- **WORK REQUIRED**
Repeat only the lines below from the one containing "here (602, 1062)" through the one containing "Privacy Policy (22, 2544)", inclusive, exactly as written.

[GIVEN ENTRIES Boundary: Start]

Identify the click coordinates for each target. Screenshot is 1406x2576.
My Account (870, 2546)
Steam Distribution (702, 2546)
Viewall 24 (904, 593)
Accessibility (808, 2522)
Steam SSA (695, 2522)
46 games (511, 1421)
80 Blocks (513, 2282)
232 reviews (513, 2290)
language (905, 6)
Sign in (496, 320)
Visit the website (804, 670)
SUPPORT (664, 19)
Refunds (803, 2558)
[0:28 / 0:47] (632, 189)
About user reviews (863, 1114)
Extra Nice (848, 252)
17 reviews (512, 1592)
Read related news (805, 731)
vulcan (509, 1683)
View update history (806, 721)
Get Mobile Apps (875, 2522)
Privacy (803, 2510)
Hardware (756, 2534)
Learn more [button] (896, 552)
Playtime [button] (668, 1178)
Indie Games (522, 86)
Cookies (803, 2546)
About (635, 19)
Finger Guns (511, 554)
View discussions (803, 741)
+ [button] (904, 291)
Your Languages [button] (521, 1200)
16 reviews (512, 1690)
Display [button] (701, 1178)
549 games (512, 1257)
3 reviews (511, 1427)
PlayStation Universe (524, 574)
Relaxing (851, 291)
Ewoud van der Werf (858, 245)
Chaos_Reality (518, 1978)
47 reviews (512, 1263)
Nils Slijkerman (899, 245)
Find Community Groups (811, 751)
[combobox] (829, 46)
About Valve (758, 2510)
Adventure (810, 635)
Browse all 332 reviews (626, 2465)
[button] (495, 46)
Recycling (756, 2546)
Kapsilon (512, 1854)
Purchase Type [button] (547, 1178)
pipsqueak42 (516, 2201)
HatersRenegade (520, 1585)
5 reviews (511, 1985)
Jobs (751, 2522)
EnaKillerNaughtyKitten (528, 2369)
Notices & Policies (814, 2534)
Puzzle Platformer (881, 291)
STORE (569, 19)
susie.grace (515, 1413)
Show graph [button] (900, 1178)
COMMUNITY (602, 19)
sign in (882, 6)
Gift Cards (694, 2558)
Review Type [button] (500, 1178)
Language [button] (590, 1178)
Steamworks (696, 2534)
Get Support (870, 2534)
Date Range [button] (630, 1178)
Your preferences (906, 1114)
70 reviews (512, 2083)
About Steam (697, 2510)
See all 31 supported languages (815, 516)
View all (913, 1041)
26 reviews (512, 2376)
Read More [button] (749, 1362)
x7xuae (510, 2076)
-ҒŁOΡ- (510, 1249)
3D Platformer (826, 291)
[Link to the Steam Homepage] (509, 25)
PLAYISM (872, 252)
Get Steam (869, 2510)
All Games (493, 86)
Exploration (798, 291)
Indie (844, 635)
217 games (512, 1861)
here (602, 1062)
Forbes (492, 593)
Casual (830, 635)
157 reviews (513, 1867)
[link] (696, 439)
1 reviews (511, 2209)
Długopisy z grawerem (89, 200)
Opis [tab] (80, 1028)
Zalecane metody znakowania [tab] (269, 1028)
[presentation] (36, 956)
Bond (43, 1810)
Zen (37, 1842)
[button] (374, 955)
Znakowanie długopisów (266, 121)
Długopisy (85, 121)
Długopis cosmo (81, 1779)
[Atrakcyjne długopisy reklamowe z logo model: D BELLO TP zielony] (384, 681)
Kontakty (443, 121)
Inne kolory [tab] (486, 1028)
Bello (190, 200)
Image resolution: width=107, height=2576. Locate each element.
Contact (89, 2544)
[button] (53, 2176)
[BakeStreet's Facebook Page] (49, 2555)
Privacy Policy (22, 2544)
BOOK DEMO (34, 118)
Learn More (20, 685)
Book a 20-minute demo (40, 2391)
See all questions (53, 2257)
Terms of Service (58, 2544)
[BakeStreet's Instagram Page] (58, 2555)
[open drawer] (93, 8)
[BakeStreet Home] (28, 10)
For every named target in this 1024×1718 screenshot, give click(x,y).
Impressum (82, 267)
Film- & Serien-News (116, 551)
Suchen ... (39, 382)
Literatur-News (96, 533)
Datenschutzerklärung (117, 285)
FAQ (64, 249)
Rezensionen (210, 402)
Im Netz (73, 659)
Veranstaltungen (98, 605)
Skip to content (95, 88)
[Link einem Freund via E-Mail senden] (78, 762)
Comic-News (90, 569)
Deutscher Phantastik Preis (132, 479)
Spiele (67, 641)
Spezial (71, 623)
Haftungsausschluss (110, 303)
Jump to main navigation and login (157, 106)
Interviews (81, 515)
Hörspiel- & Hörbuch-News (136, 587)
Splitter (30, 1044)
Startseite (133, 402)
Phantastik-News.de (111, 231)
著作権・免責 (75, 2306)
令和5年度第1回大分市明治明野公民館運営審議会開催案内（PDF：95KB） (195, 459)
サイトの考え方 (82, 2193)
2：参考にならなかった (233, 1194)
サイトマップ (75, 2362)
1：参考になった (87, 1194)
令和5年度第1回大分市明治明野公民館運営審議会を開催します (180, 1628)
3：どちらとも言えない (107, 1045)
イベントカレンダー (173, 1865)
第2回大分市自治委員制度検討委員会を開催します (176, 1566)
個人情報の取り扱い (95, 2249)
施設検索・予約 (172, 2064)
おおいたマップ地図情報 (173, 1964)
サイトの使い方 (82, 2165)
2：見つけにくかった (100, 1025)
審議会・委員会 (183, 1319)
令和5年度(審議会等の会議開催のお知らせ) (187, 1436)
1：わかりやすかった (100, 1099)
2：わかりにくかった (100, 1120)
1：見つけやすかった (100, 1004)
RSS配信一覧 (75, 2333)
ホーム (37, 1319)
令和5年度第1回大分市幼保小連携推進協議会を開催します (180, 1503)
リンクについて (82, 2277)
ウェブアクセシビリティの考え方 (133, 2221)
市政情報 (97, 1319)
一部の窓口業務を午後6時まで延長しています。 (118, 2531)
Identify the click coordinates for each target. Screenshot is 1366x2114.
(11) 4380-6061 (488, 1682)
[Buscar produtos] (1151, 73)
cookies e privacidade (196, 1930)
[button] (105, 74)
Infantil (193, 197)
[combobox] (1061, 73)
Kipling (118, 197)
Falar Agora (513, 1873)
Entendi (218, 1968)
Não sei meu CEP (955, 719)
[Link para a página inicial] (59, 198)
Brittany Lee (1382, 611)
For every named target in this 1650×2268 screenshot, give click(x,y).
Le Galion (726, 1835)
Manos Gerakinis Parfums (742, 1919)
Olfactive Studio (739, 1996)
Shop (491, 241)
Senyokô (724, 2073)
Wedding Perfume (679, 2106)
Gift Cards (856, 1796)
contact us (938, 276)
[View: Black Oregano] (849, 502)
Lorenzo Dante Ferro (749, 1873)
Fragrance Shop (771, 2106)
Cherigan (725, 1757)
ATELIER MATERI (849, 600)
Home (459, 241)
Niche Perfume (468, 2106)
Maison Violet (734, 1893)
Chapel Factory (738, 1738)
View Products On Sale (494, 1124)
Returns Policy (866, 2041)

[GIVEN ENTRIES Boundary: End]

- **TASK RESULT**
here (602, 1062)
Forbes (492, 593)
Casual (830, 635)
157 reviews (513, 1867)
[link] (696, 439)
1 reviews (511, 2209)
Długopisy z grawerem (89, 200)
Opis [tab] (80, 1028)
Zalecane metody znakowania [tab] (269, 1028)
[presentation] (36, 956)
Bond (43, 1810)
Zen (37, 1842)
[button] (374, 955)
Znakowanie długopisów (266, 121)
Długopisy (85, 121)
Długopis cosmo (81, 1779)
[Atrakcyjne długopisy reklamowe z logo model: D BELLO TP zielony] (384, 681)
Kontakty (443, 121)
Inne kolory [tab] (486, 1028)
Bello (190, 200)
Image resolution: width=107, height=2576. Locate each element.
Contact (89, 2544)
[button] (53, 2176)
[BakeStreet's Facebook Page] (49, 2555)
Privacy Policy (22, 2544)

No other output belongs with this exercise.